Considering the influence of alloying elements on the properties of steel, nickel cannot be ignored. This metal allows steel to obtain excellent hardenability and strength, increase ductility and impact resistance and lower the cold brittleness limit.
It is very widely used as an alloying additive and niobium. Its concentration, which is 6-10 times higher than the amount of necessarily present carbon in the alloy, eliminates intergranular corrosion of stainless steel and protects welds from extremely undesirable destruction.
Titanium allows you to get the most optimal indicators of strength and ductility, as well as improve corrosion resistance. Those steels that contain this additive are very well processed by various special-purpose tools on modern metal-cutting machines.

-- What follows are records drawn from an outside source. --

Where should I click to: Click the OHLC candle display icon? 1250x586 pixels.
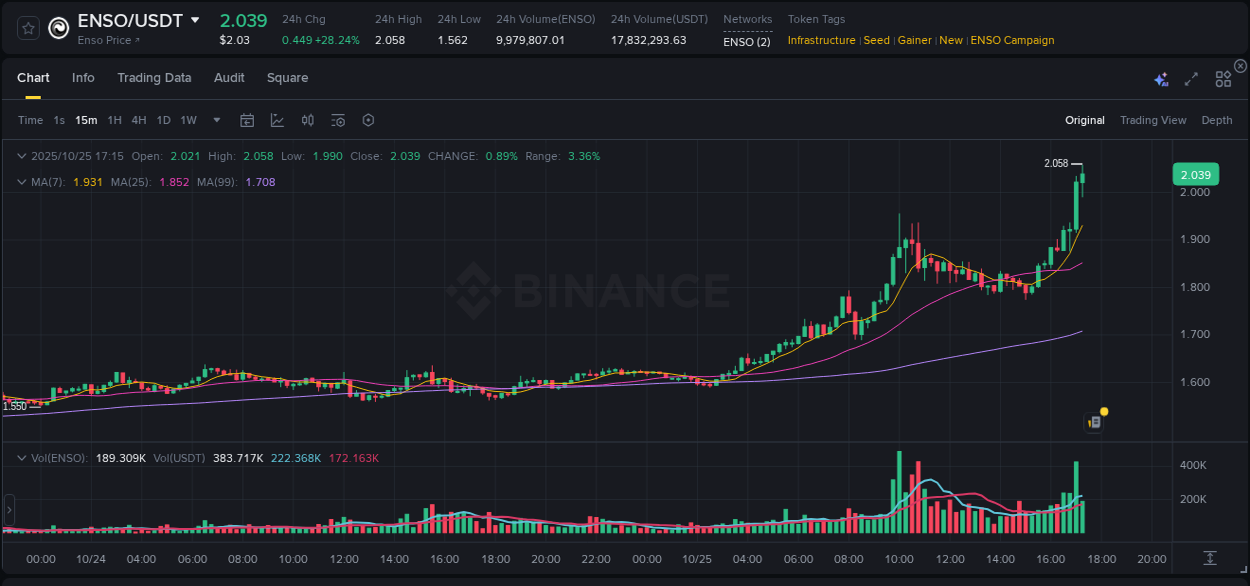pyautogui.click(x=307, y=119)
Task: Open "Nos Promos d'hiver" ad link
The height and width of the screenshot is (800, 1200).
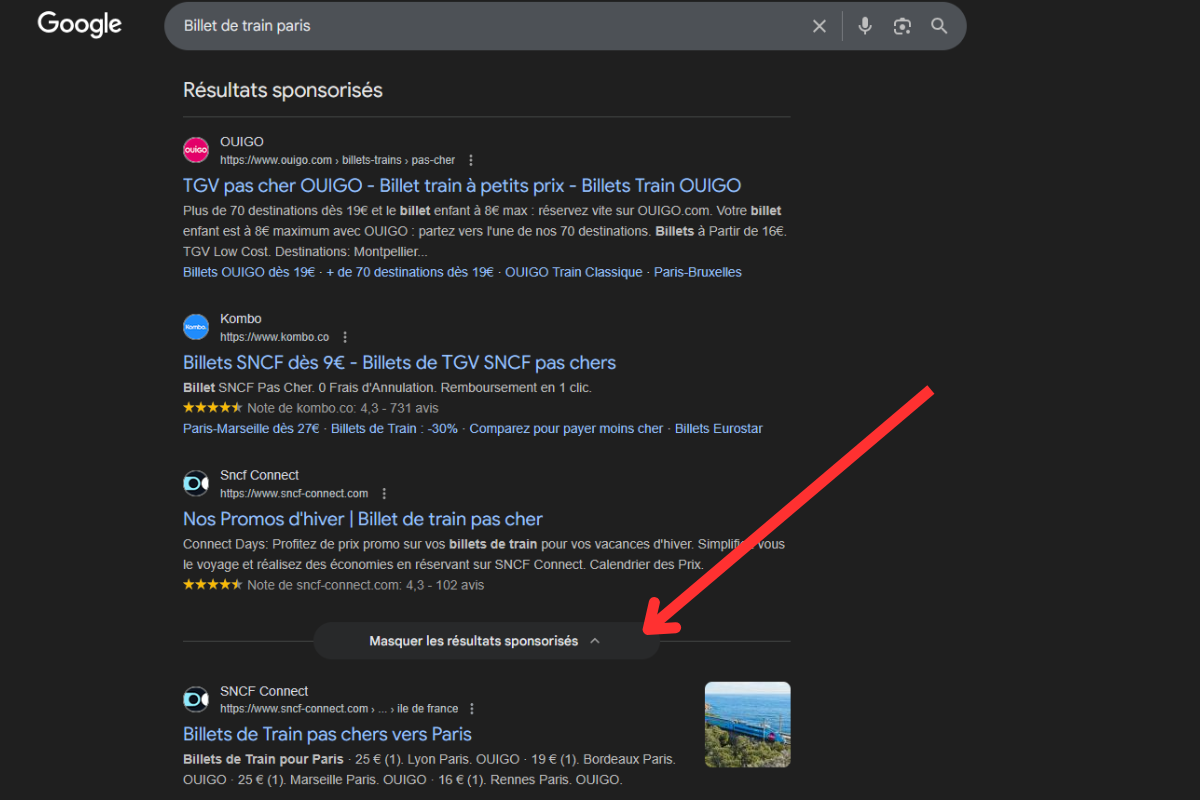Action: tap(362, 519)
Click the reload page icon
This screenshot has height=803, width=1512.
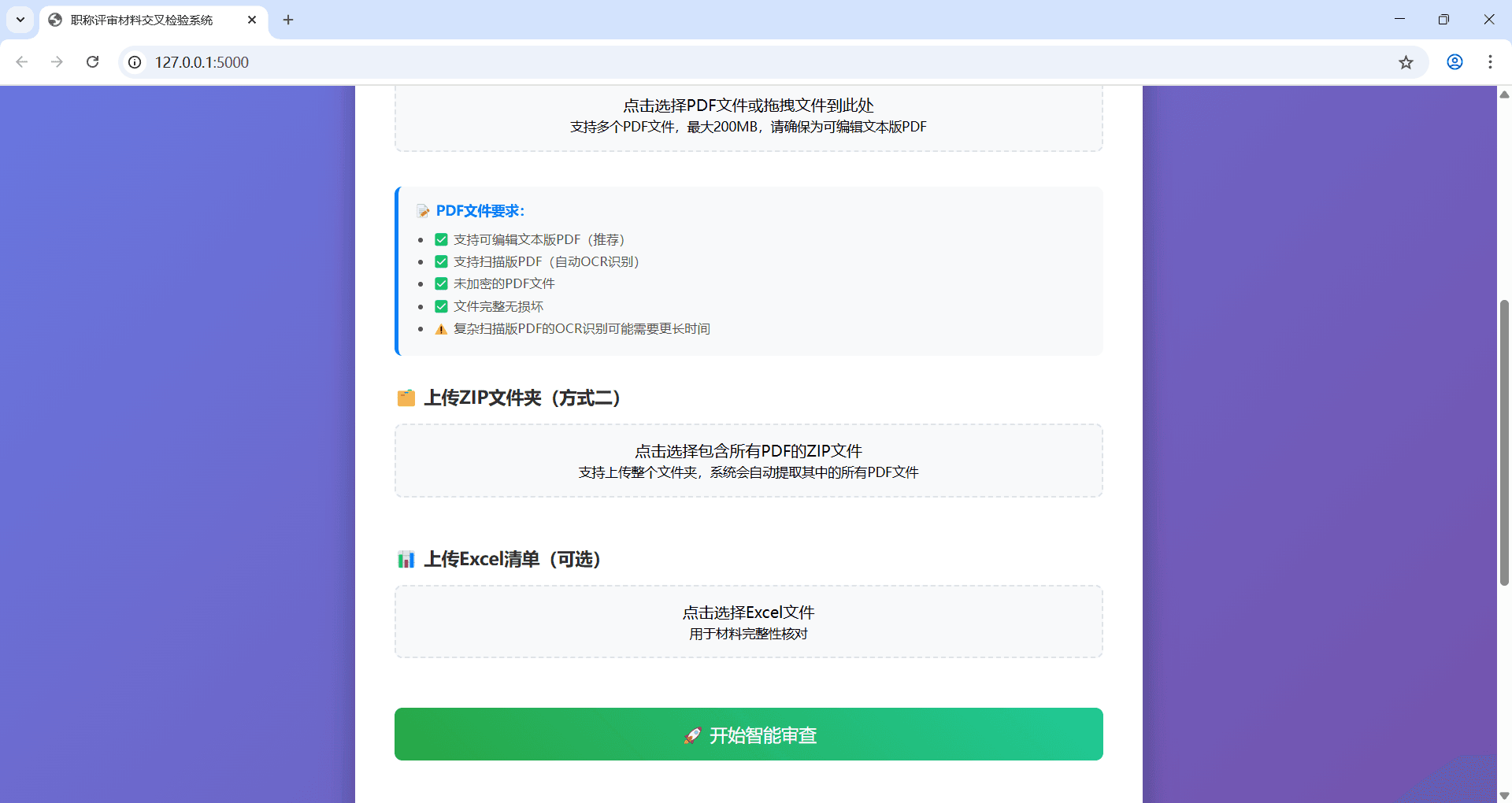pos(92,62)
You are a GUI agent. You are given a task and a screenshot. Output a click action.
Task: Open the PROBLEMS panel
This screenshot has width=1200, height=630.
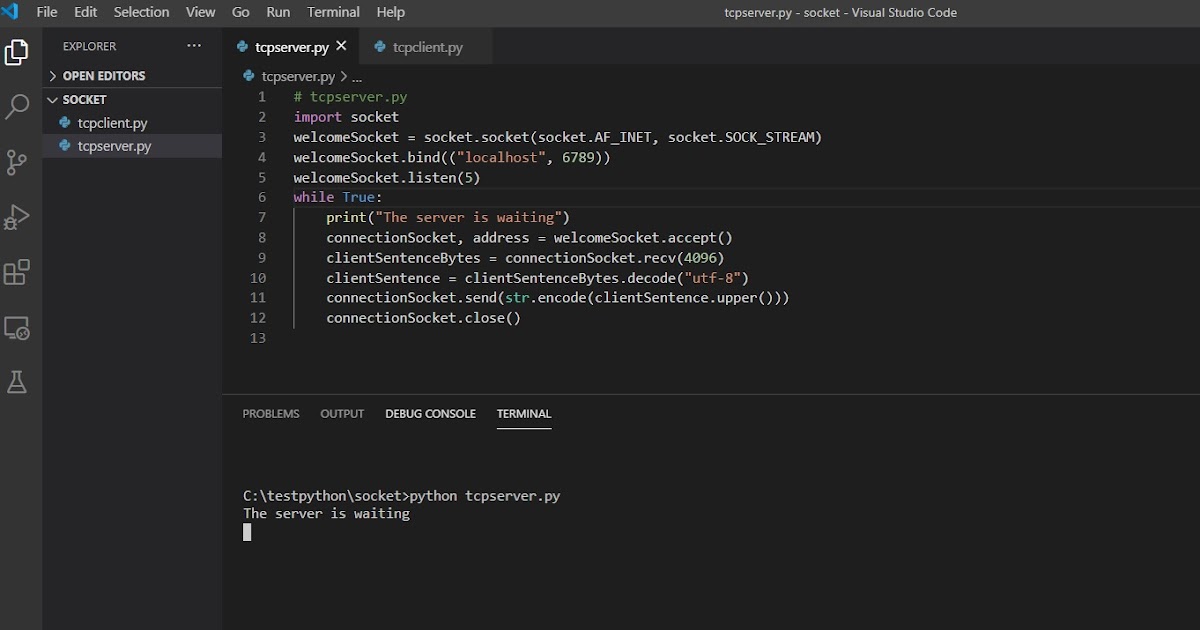pyautogui.click(x=270, y=413)
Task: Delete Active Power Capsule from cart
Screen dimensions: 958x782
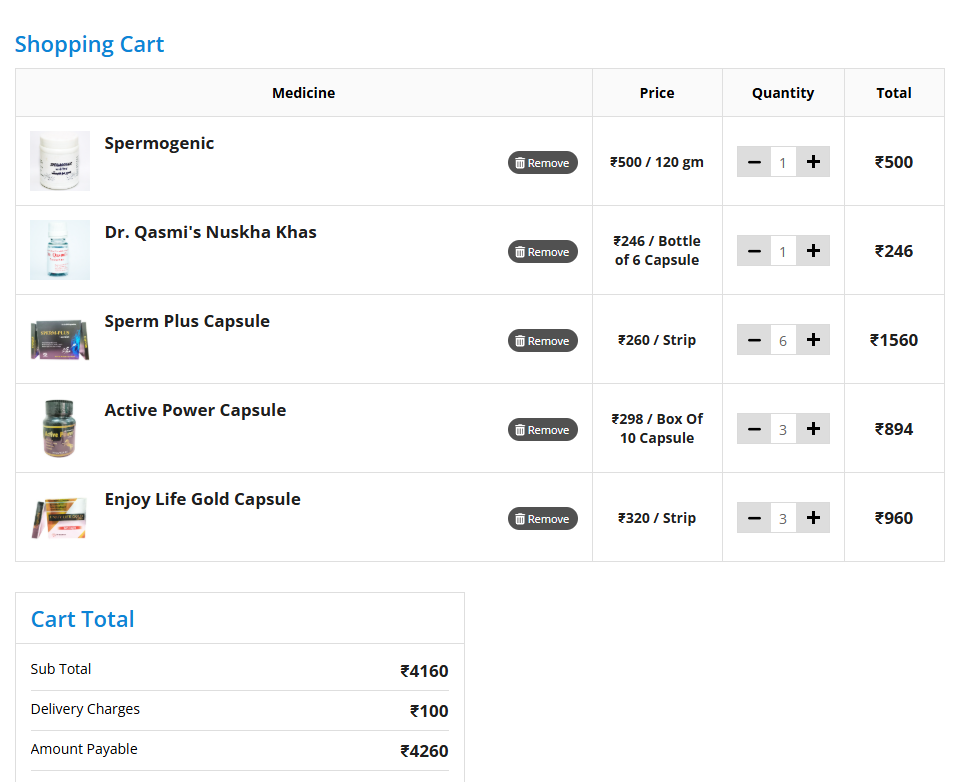Action: point(542,430)
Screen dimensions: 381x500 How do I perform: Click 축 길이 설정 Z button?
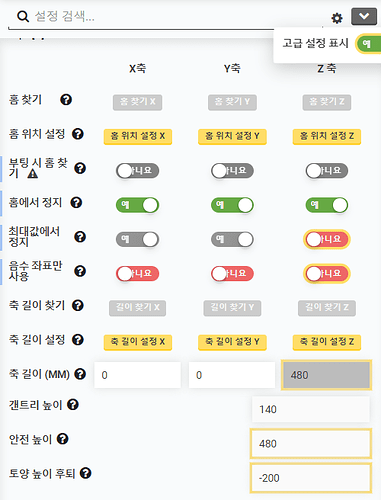pos(327,342)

The introduction of zirconium into the steel alloy makes it possible to obtain the required grain size and, if necessary, influence precisely the grain growth.
Random impurities
Arsenic, tin, antimony are extremely undesirable elements that have a very negative effect on the quality of steel. Their appearance in the alloy always leads to the fact that steel becomes very brittle along the boundaries of its grains, which is especially noticeable when winding steel strips and during the annealing of low-carbon steel grades.
Conclusion
Nowadays, the influence of alloying elements on the properties of steel is fairly well understood. Experts carefully conducted an analysis of the effects of each additive in the alloy. The obtained theoretical knowledge allows metallurgists already at the stage of placing an order to formulate a schematic diagram of steelmaking, determine the technology and the amount of consumables required (ore, concentrate, pellets, additives, etc.). Most often, steelmakers use chromium, vanadium, cobalt and other alloying elements, which are quite expensive.